Quality improvement (QI) methods have been widely adopted in health care. Although theoretical frameworks and models for organizing successful QI programs have been described, few reports have provided practical examples to link existing QI theory to building a unit-based QI program. The purpose of this report is to describe the authors' experience in building QI infrastructure in a large neonatal ICU (NICU).
A unit-based QI program was developed with the goal of fostering the growth of high-functioning QI teams. This program was based on six pillars: shared vision for QI, QI team capacity, QI team capability, actionable data for improvement, culture of improvement, and QI team integration with external collaboratives. Multiple interventions were developed, including a QI dashboard to align NICU metrics with unit and hospital quality goals, formal training for QI leaders, QI coaches imbedded in project teams, a day-long QI educational workshop to introduce QI methodology to unit staff, and a secure, Web-based QI data infrastructure.

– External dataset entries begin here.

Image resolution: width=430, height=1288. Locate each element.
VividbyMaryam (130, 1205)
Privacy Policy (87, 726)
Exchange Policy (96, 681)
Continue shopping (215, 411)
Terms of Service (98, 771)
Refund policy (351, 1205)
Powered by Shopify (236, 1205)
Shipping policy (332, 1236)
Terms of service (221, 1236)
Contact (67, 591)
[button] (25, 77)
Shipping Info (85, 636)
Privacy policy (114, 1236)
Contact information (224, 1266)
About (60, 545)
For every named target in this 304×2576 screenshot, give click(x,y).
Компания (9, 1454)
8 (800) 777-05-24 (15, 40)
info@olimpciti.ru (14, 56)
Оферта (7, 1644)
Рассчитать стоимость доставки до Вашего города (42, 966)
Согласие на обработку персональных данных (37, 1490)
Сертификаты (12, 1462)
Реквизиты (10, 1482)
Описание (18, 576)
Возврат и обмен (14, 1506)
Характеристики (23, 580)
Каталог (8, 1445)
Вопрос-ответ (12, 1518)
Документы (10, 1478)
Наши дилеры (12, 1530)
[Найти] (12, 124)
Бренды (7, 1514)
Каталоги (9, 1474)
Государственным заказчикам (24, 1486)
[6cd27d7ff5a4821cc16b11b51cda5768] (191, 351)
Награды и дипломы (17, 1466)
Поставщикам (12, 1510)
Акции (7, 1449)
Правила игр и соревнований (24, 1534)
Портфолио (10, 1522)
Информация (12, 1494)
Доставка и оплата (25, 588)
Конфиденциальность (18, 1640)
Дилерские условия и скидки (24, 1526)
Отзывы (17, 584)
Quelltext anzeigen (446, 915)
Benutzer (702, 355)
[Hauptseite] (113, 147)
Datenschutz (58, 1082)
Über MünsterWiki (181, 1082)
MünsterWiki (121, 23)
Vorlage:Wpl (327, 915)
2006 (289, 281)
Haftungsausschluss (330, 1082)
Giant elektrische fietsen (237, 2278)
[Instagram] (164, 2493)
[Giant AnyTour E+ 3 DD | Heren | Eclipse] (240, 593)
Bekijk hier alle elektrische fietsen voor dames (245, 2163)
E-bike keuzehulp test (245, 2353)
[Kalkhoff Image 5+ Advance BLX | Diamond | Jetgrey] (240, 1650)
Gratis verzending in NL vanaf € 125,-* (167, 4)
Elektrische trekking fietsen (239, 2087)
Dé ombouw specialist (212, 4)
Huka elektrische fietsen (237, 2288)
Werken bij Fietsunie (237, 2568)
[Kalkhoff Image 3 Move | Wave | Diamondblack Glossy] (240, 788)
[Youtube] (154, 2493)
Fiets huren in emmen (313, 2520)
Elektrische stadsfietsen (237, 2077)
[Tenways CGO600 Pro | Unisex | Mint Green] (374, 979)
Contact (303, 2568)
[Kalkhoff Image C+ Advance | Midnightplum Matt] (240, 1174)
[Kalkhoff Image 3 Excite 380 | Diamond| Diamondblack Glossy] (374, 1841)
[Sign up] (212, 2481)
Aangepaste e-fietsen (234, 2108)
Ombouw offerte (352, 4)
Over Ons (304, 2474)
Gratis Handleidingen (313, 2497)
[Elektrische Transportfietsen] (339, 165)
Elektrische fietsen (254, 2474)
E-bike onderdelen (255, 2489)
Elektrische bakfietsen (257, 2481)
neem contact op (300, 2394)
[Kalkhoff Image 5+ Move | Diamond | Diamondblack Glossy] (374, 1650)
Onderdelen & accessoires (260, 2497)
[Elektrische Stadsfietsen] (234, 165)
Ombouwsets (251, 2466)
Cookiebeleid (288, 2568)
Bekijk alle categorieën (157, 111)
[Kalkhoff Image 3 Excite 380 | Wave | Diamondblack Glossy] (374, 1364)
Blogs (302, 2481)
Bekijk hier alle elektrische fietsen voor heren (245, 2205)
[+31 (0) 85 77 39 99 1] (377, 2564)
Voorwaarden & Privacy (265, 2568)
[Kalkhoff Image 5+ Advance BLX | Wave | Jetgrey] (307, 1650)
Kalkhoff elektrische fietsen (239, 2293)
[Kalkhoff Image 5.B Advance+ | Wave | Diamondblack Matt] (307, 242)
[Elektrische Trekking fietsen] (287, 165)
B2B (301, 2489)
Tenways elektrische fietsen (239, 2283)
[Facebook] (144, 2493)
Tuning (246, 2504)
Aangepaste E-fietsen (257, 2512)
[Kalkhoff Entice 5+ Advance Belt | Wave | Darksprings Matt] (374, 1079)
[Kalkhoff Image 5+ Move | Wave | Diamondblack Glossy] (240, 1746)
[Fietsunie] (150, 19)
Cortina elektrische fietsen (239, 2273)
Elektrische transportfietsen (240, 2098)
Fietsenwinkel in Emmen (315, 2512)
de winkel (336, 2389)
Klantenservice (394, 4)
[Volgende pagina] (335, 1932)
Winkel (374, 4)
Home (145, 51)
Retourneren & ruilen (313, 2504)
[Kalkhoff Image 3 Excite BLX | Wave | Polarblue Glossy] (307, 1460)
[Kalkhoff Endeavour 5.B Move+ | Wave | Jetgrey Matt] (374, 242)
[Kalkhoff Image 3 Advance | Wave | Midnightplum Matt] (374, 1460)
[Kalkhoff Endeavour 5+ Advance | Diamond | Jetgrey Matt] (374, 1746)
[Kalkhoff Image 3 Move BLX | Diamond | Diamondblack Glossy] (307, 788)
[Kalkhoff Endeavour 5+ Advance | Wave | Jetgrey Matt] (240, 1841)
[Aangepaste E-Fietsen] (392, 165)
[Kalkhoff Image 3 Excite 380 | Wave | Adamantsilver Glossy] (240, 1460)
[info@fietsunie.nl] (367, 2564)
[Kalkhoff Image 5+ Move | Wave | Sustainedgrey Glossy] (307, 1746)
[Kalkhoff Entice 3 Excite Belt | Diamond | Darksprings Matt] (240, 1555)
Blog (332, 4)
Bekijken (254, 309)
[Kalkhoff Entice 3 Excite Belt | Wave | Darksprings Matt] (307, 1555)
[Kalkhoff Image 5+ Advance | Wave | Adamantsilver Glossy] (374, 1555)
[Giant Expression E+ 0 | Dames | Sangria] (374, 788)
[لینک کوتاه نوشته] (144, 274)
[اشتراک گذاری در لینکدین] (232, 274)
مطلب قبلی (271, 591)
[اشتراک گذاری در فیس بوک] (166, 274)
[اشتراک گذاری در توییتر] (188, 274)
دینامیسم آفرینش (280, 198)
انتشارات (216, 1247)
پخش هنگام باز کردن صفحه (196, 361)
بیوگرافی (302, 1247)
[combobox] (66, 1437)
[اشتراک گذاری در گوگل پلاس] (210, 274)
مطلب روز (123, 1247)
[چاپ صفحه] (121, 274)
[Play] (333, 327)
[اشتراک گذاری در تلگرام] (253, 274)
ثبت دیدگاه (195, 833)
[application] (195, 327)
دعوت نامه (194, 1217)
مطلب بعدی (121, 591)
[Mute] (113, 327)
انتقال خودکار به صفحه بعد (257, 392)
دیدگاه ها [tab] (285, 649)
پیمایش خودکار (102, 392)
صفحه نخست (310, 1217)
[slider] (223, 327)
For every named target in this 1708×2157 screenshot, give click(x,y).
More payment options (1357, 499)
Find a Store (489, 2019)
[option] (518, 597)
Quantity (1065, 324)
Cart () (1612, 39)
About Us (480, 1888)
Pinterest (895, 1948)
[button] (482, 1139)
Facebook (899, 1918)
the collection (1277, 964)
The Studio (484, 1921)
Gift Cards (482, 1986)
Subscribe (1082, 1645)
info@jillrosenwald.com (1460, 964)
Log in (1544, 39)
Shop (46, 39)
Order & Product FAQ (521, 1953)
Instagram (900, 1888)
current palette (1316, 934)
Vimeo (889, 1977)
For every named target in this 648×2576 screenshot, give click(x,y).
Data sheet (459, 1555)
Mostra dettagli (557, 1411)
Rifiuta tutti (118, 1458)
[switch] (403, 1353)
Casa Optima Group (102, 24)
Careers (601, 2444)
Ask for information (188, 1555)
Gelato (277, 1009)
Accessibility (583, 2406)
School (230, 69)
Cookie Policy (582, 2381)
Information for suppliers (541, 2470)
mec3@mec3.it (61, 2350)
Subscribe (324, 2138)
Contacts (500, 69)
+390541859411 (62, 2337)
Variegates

Over a five-year period, this QI infrastructure brought organization and support for individual QI project teams and improved patient outcomes in the unit. Two case studies are presented, describing teams that used support from the QI infrastructure. The Infection Prevention team reduced central line-associated bloodstream infections from 0.89 to 0.36 infections per 1,000 central line-days. The Nutrition team decreased the percentage of very low birth weight infants discharged with weights less than the 10th percentile from 51% to 40%.
The clinicians provide a pragmatic example of incorporating QI organizational and contextual theory into practice to support the development of high-functioning QI teams and build a unit-based QI program.
质量改进(QI)方法已在医疗保健领域广泛采用。尽管已描述了组织成功的QI项目的理论框架和模型,但很少有报告提供将现有QI理论与建立基于科室的QI项目相联系的实际例子。本报告的目的是描述作者在大型新生儿重症监护病房(NICU)建立QI基础设施的经验。
制定了一个基于科室的QI项目,目标是促进高效能QI团队的成长。该项目基于六个支柱:QI的共同愿景、QI团队能力、QI团队效能、可用于改进的可操作数据、改进文化以及QI团队与外部合作机构的整合。开展了多项干预措施,包括一个QI仪表盘,以使NICU指标与科室和医院质量目标保持一致;为QI负责人提供正式培训;在项目团队中配备QI教练;举办为期一天的QI教育研讨会,向科室工作人员介绍QI方法;以及一个安全的基于网络的QI数据基础设施。
在五年时间里,这种QI基础设施为各个QI项目团队带来了组织架构和支持,并改善了科室的患者治疗结果。本文介绍了两个案例研究,描述了利用QI基础设施支持的团队。感染预防团队将中心静脉导管相关血流感染率从每1000个中心静脉导管日0.89例降至0.36例。营养团队将出院时体重低于第10百分位数的极低出生体重婴儿的比例从51%降至40%。
临床医生提供了一个将QI组织和背景理论纳入实践的务实例子,以支持高效能QI团队的发展并建立基于科室的QI项目。